LIMESTONES FROM GUAM: A PREDICTABLE PATTERN OF DIAGENESIS?
Fifty four thin sections were obtained from a deep core (Ex5-a) drilled to 183 meters depth in the Miocene-Pliocene Barragada Limestone in northern Guam. Guam is tectonically uplifted with near-vertical cliffs up to 183 meters high. The Barragada limestone represents the early stages of the shallowing-up of an emerging submarine plateau. Point counts of the thin sections reveal a trend of greater porosity and less diagenetic micrite with depth. However, the trend is not statistically robust. Preservation of allochems is greatest in samples from near the top and bottom of the core. Moldic porosity developed by dissolution of corals and forams plays an important role in porosity development, but vuggy and interparticle porosity is also common. It is only in the middle of the core where precipitation of spar crystals infilling the voids is evident, and that is most likely the result of fluctuating freshwater lens position.
The degree of diagenesis is generally related to the time the rock has spent in the freshwater phreatic and vadose environments. Lesser diagensis of the upper core may have resulted from rapid uplift early in the exposure that quickly moved those rocks above the zone of diagenesis near and within the freshwater lens. However, because of widespread karst development (from micropores to caves) the degree of alteration is not simply a function of depth.

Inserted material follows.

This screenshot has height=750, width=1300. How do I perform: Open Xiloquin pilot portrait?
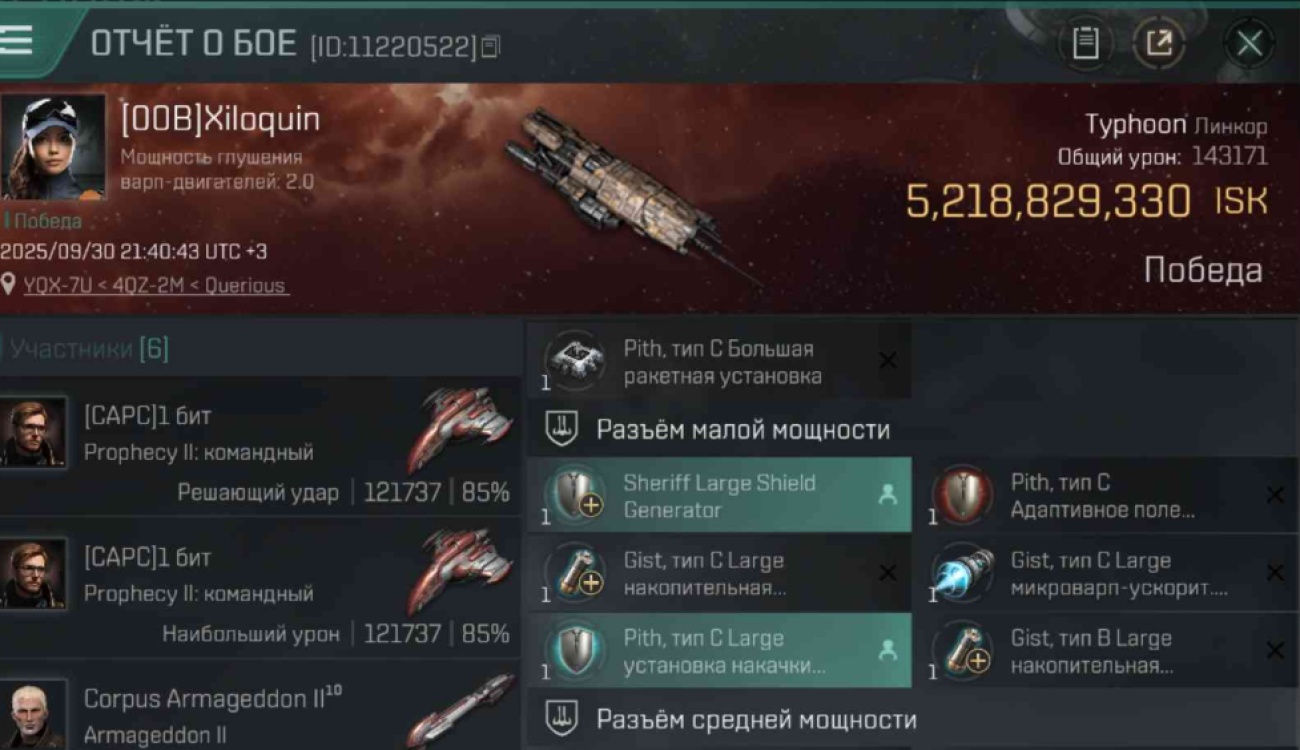tap(54, 147)

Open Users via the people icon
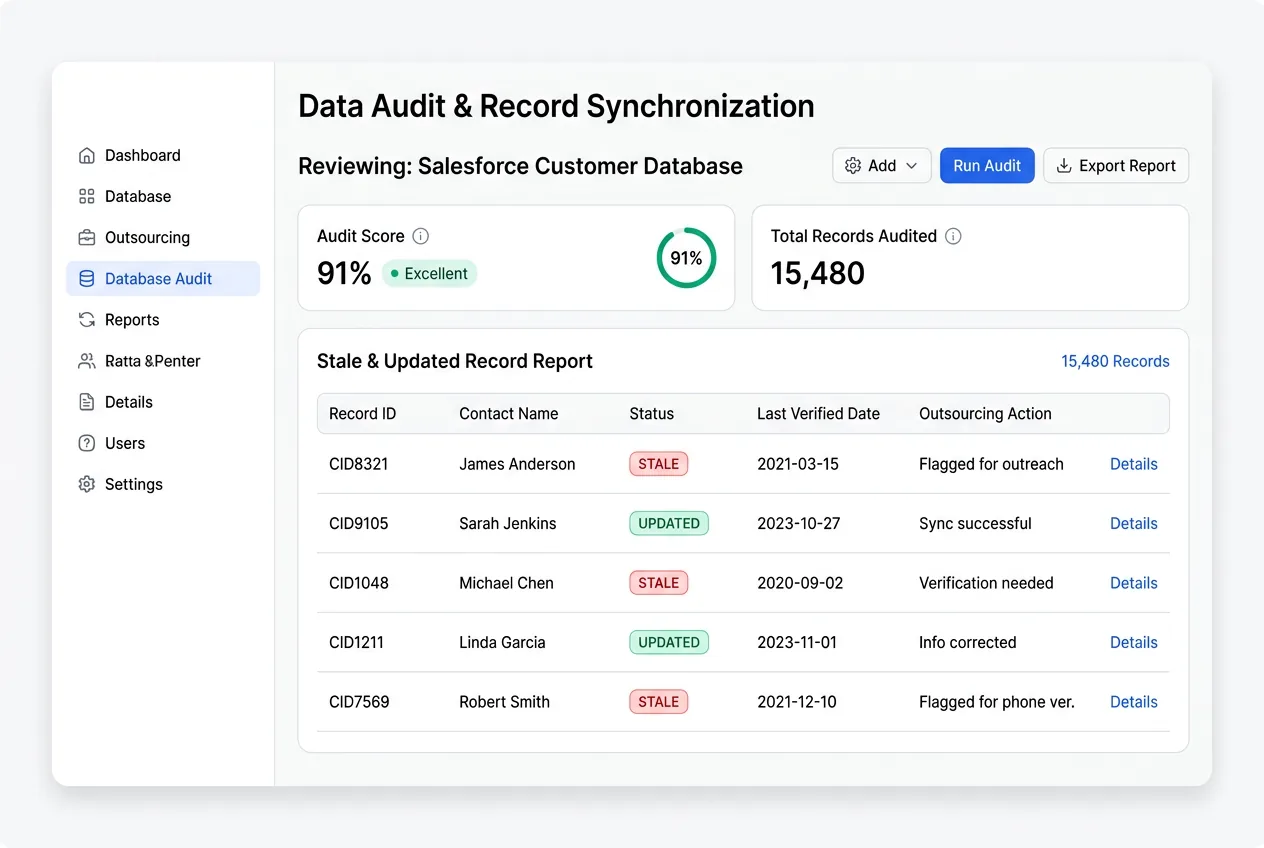point(88,443)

One cannot predict the degree of diagenetic alteration of the rocks of the Northern Guam aquifer. The porosity and permeability are not simply related to any known variables. The preferred pathways for infiltration of freshwater, the rate of infiltration, and the rate of discharge from the margins of the freshwater lens are probably locally controlled and highly variable. In order to protect the Northern Guam Aquifer, Northern Guam should be developed in an environmentally conservative manner.